(Stored data)
[Start of Attachment]
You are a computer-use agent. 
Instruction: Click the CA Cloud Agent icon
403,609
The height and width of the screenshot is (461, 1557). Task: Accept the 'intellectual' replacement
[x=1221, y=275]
[End of Attachment]
- **What the task requires**
Respond with the exact lines running from the one that contains "Instruction: Click the CA Cloud Agent icon" through the last line of the data above, and no other lines.

- **Task output**
Instruction: Click the CA Cloud Agent icon
403,609
The height and width of the screenshot is (461, 1557). Task: Accept the 'intellectual' replacement
[x=1221, y=275]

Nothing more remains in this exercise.